卒業式の様子は分からないけれど、音がすべてを伝えてくれる。音楽室の窓ガラスを開けていると、体育館の方から色々な音が音楽室にやって来るのだ。
国歌斉唱。校長先生からの祝辞。来賓者からの挨拶。卒業証書授与。卒業式に相応しい歌声に、卒業生の言葉。卒業するのは小学六年生が二人と中学三年生が一人だと聞いている。言うまでもなく中学三年生というのは立花さんのことで、旅立つ少女の言葉がここまで届いてきていた。
「この学校は無くなってしまいます。しかし、立ち止まる訳にはいきません」少女は力強くそう言っていた。
少女が口にする数々の言葉は、卒業式の言葉として、どこにでもあるようなありきたりな言葉だ。でも、その言葉を何かとても大きなものにでも宣言するかのように語る少女の声は、そんな在り来りな言葉を少女の言葉としていた。
卒業式なんてあっという間だ。この学校で過ごしたのは九年間だけど、卒業式なんて二、三時間程度で終わってしまう。その短い時間で、少女達は九年間分の記憶に区切りをつけ、卒業しなければならない。
ピアノの音が聞こえて来る。きっと、弾いているのは北川先生だろう。本当、時間はあっという間に過ぎ去って行って、ピアノの音と拍手が消えると言うのは、書き溜めたノートが真っ白になって行くようだ。

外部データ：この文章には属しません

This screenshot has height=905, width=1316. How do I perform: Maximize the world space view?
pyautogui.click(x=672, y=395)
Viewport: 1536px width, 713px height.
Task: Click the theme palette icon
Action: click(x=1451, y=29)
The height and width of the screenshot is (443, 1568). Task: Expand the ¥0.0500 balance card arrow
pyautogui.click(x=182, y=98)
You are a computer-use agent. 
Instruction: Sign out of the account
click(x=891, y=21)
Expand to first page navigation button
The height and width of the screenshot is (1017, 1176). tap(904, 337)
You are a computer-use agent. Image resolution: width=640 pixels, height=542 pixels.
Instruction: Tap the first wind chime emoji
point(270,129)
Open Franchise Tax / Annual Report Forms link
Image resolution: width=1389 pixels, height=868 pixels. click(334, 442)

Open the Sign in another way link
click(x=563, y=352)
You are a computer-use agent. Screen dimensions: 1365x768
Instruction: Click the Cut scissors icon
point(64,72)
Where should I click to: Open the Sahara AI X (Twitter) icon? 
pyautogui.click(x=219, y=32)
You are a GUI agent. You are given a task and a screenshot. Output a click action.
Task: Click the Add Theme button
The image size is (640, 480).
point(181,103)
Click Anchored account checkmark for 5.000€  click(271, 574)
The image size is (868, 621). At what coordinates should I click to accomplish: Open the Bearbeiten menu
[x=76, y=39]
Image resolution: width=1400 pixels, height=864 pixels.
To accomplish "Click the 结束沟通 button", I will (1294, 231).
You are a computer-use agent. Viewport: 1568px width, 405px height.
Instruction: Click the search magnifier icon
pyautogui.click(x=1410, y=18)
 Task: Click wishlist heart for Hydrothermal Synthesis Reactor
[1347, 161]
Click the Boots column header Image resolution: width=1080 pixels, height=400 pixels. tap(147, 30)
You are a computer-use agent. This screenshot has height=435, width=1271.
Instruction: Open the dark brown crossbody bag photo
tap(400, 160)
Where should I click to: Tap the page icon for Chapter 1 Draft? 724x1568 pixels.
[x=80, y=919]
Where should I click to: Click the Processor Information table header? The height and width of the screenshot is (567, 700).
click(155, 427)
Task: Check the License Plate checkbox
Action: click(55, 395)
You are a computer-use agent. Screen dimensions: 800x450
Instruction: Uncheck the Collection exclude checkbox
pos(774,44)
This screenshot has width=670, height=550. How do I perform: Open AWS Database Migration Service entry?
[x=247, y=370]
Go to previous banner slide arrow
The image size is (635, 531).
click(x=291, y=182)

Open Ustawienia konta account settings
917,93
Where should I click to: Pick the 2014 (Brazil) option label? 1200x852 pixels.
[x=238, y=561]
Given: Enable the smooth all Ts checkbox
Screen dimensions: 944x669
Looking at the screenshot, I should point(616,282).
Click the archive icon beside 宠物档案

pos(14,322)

卒業式の音が消えて、気が付けばまた波の音だけがこの音楽室に届いている。
思えば、あの日もこんな風に一人音楽室で波の音を聞いていた。卒業式が終わった後、僕は今と同じように一人でこの場所に居たのだ。
あの日彼女と鳴海に向けて弾くことが出来なかった曲。その楽譜が今目の前にある。これから音としてこの世界を走るために、ここにある。
足音が聞こえる。それはこの音楽室に向かってきているようで、少しばかりゆったりとした規則正しい音を響かせている。
それから、カシャリというシャッター音が僕の思考を切り取った。
「呼びに来た」
旅立つ少女は花束とカメラを抱え、何ら憂いのない晴れ晴れとした笑みを浮かべている。
「卒業おめでとう」と、そう言おうとしたところで、しかし僕はその言葉を飲み込んだ。言葉では無くて、もっと僕にふさわしい伝え方がある。
「ありがとう。じゃあ行こうか」
楽譜を持って、立ち上がり、この音楽室の扉を出た時、ずっと止まっていた時間が動き出すような気がしたのだった。